Work required.
Within the lines below, find those that hold the string "agent" and copy each one.

Data supplied.
————————

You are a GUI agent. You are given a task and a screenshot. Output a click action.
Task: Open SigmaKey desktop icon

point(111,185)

————————

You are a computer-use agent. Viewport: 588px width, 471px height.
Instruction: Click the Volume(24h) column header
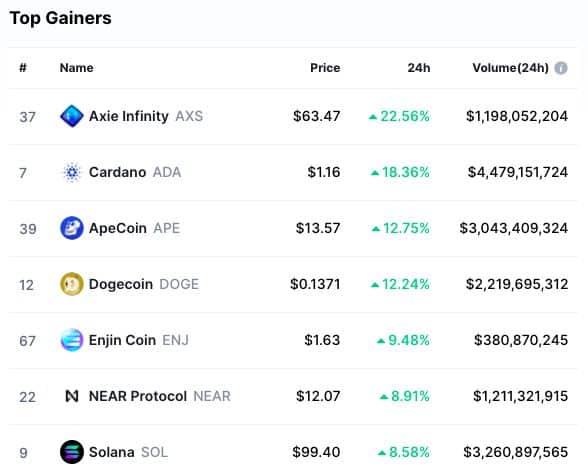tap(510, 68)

————————

Output.
You are a GUI agent. You are given a task and a screenshot. Output a click action.
You are a computer-use agent. Viewport: 588px width, 471px height.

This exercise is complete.